Creuzot has instructed every prosecutor to verify all evidence and files were shared with them before being deleted. Additionally, Creuzot said if people think their cases were affected, they should prepare a written request and submit it to the trial prosecutor.

But Perlstein expects that it will be tough to determine what all was lost. "The biggest concern I have is you don't know what you're missing if it's missing," she said. "How could you know something is missing if it's just never there?"

According to the city, they still have metadata from the lost files, which should help determine what all is missing. The city said it has already taken steps to prevent this from happening in the future. They'll now require two people to oversee the migration of files and storage settings have been changed to keep deleted filed for 14 days before permanent deletion.

Creuzot said, "At this time, it is too soon to estimate how many cases will be affected and what the impact will be on those individual cases.
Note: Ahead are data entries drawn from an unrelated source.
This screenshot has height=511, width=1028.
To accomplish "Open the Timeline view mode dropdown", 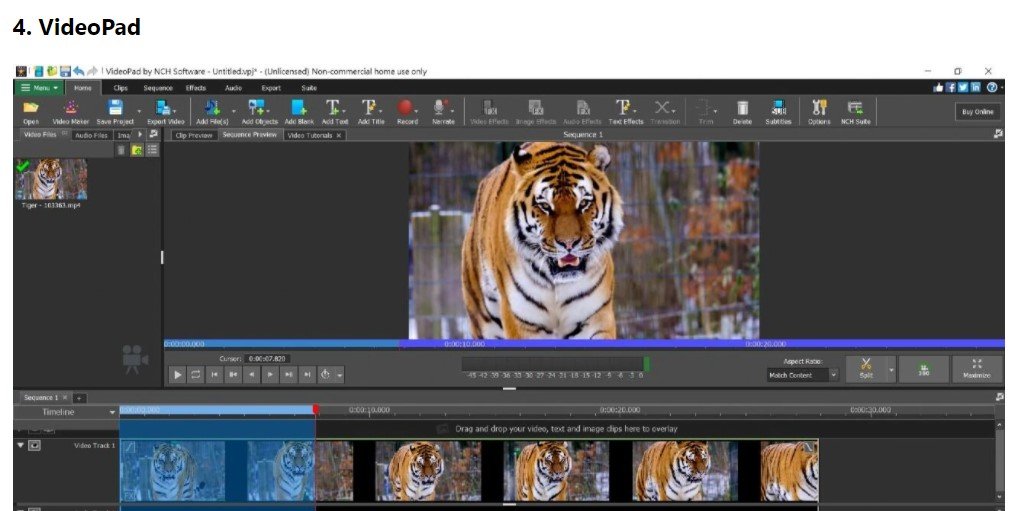I will [112, 412].
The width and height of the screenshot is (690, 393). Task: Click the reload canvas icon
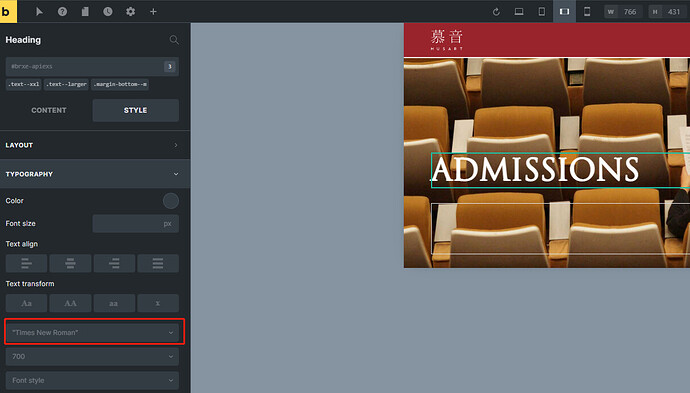[x=496, y=12]
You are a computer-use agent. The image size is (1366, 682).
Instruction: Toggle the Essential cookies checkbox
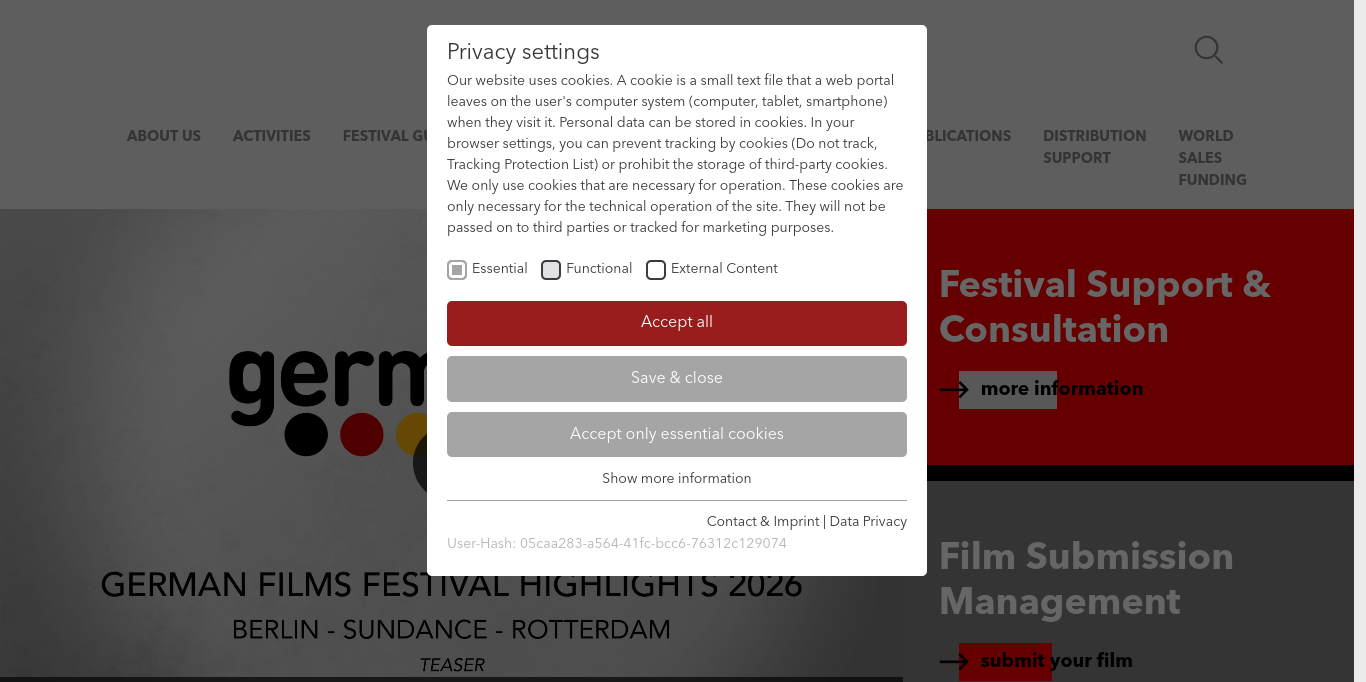457,270
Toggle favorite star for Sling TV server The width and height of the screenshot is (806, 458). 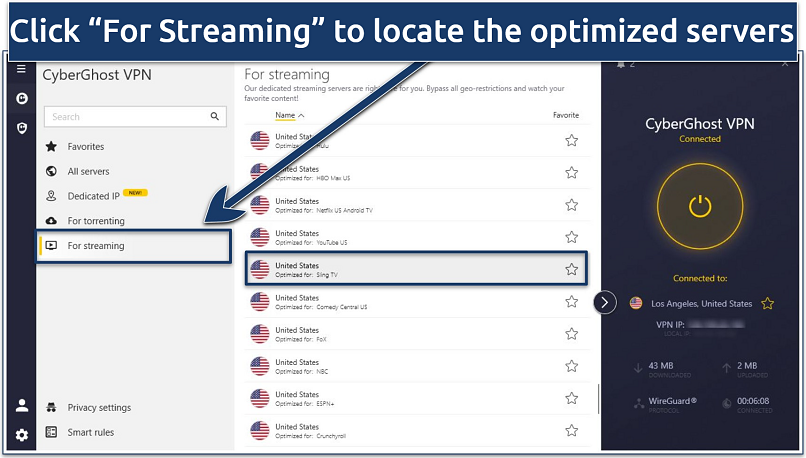pos(571,269)
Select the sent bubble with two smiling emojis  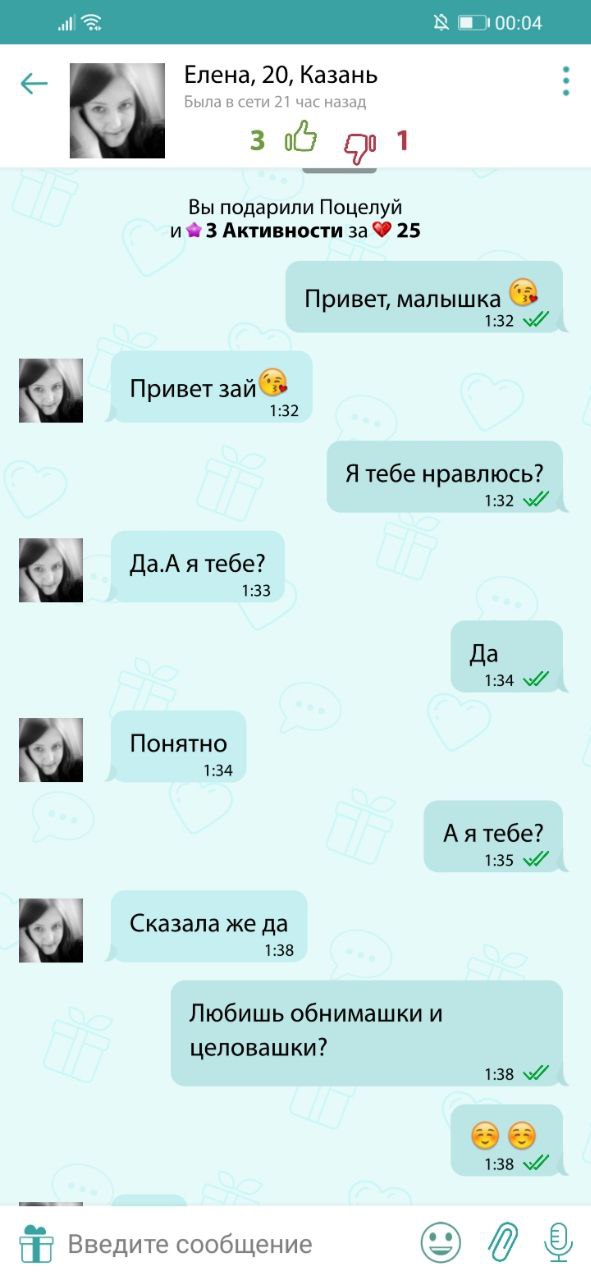click(x=507, y=1140)
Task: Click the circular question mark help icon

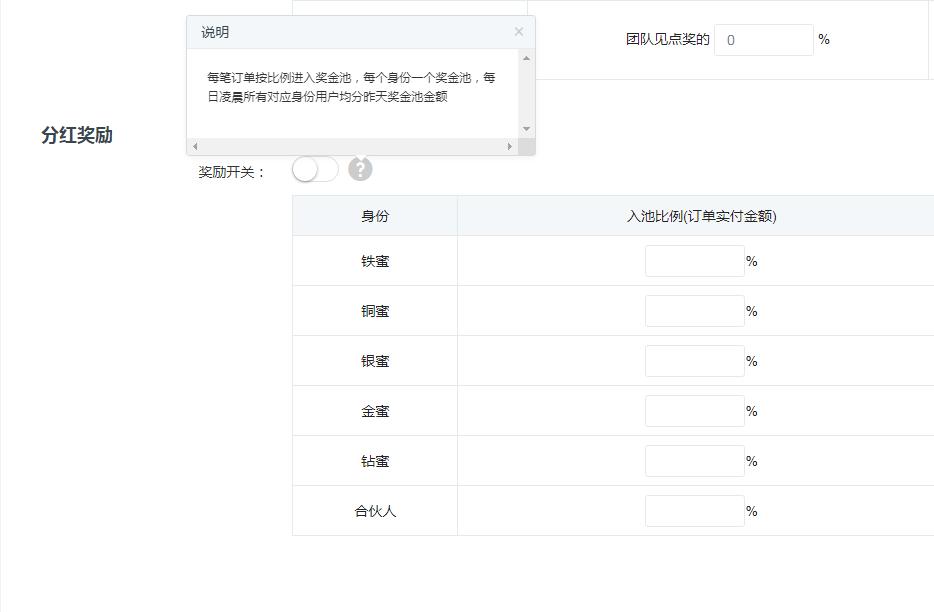Action: click(360, 169)
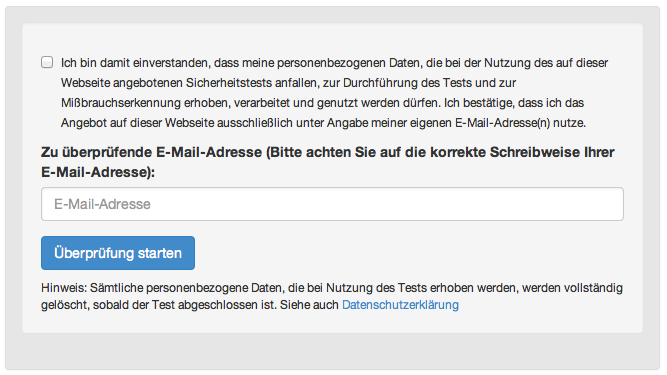Click the 'Angebot auf dieser Webseite ausschließlich' line
This screenshot has height=375, width=667.
tap(323, 123)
Chief Garcia and I have been in constant communication on this over the past few days and are committed to ensuring justice is served on each case."

An audit earlier this year of how DPD stores evidence and other found property determined the department uses outdated and incomplete operating procedures and stores property and evidence at unsuitable locations.

The city auditor wants the police department to improve its record-keeping procedures, implement an automated system to notice when an item can be reviewed for potential release and ensure property and evidence are protected from theft, tampering and environmental exposure at storage locations located elsewhere.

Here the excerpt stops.